AIM.
Reproduce each of the following items word for word, keeping every line and the order unchanged.

RAW DATA.
---+---
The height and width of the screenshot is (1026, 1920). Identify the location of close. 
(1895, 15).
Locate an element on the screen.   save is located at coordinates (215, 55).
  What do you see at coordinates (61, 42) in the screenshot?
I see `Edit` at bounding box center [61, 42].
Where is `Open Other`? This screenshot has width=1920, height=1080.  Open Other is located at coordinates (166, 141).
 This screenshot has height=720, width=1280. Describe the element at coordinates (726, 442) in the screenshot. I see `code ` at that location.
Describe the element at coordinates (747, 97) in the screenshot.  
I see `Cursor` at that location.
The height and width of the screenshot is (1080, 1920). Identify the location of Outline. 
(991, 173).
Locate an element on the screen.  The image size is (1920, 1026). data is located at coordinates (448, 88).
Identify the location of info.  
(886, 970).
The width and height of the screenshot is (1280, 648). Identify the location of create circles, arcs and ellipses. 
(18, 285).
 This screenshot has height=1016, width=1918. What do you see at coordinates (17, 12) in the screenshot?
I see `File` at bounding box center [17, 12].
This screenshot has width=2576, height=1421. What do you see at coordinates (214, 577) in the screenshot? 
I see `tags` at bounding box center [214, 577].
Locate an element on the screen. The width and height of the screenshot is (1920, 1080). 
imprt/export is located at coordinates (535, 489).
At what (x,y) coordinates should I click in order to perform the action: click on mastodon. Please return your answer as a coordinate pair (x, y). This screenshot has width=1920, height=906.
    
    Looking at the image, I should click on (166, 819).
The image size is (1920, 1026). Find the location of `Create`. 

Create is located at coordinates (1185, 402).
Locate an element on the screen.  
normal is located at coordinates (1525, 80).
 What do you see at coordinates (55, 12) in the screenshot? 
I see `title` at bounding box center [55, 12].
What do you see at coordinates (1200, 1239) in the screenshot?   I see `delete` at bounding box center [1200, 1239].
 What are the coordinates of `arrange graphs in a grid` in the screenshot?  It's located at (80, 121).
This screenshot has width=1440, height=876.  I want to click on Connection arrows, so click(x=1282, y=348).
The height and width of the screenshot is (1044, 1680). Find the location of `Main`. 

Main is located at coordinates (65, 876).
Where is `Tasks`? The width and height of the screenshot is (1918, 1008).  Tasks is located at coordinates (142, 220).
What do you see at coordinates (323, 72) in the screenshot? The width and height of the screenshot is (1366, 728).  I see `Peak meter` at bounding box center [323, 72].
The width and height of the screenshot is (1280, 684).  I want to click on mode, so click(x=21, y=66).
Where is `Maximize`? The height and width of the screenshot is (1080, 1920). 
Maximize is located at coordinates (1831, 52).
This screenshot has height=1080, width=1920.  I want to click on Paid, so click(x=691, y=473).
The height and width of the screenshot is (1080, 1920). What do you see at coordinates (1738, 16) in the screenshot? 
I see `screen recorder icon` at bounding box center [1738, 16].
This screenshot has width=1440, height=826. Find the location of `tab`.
---+---
EXERCISE RESPONSE.
The height and width of the screenshot is (1026, 1920). Identify the location of close. 
(1895, 15).
Locate an element on the screen.   save is located at coordinates (215, 55).
  What do you see at coordinates (61, 42) in the screenshot?
I see `Edit` at bounding box center [61, 42].
Where is `Open Other`? This screenshot has width=1920, height=1080.  Open Other is located at coordinates (166, 141).
 This screenshot has height=720, width=1280. Describe the element at coordinates (726, 442) in the screenshot. I see `code ` at that location.
Describe the element at coordinates (747, 97) in the screenshot.  
I see `Cursor` at that location.
The height and width of the screenshot is (1080, 1920). Identify the location of Outline. 
(991, 173).
Locate an element on the screen.  The image size is (1920, 1026). data is located at coordinates (448, 88).
Identify the location of info.  
(886, 970).
The width and height of the screenshot is (1280, 648). Identify the location of create circles, arcs and ellipses. 
(18, 285).
 This screenshot has height=1016, width=1918. What do you see at coordinates (17, 12) in the screenshot?
I see `File` at bounding box center [17, 12].
This screenshot has width=2576, height=1421. What do you see at coordinates (214, 577) in the screenshot? 
I see `tags` at bounding box center [214, 577].
Locate an element on the screen. The width and height of the screenshot is (1920, 1080). 
imprt/export is located at coordinates (535, 489).
At what (x,y) coordinates should I click in order to perform the action: click on mastodon. Please return your answer as a coordinate pair (x, y). This screenshot has width=1920, height=906.
    
    Looking at the image, I should click on (166, 819).
The image size is (1920, 1026). Find the location of `Create`. 

Create is located at coordinates (1185, 402).
Locate an element on the screen.  
normal is located at coordinates (1525, 80).
 What do you see at coordinates (55, 12) in the screenshot? 
I see `title` at bounding box center [55, 12].
What do you see at coordinates (1200, 1239) in the screenshot?   I see `delete` at bounding box center [1200, 1239].
 What are the coordinates of `arrange graphs in a grid` in the screenshot?  It's located at (80, 121).
This screenshot has width=1440, height=876.  I want to click on Connection arrows, so click(x=1282, y=348).
The height and width of the screenshot is (1044, 1680). Find the location of `Main`. 

Main is located at coordinates (65, 876).
Where is `Tasks`? The width and height of the screenshot is (1918, 1008).  Tasks is located at coordinates (142, 220).
What do you see at coordinates (323, 72) in the screenshot? The width and height of the screenshot is (1366, 728).  I see `Peak meter` at bounding box center [323, 72].
The width and height of the screenshot is (1280, 684).  I want to click on mode, so click(x=21, y=66).
Where is `Maximize`? The height and width of the screenshot is (1080, 1920). 
Maximize is located at coordinates (1831, 52).
This screenshot has height=1080, width=1920.  I want to click on Paid, so click(x=691, y=473).
The height and width of the screenshot is (1080, 1920). What do you see at coordinates (1738, 16) in the screenshot? 
I see `screen recorder icon` at bounding box center [1738, 16].
This screenshot has width=1440, height=826. Find the location of `tab`.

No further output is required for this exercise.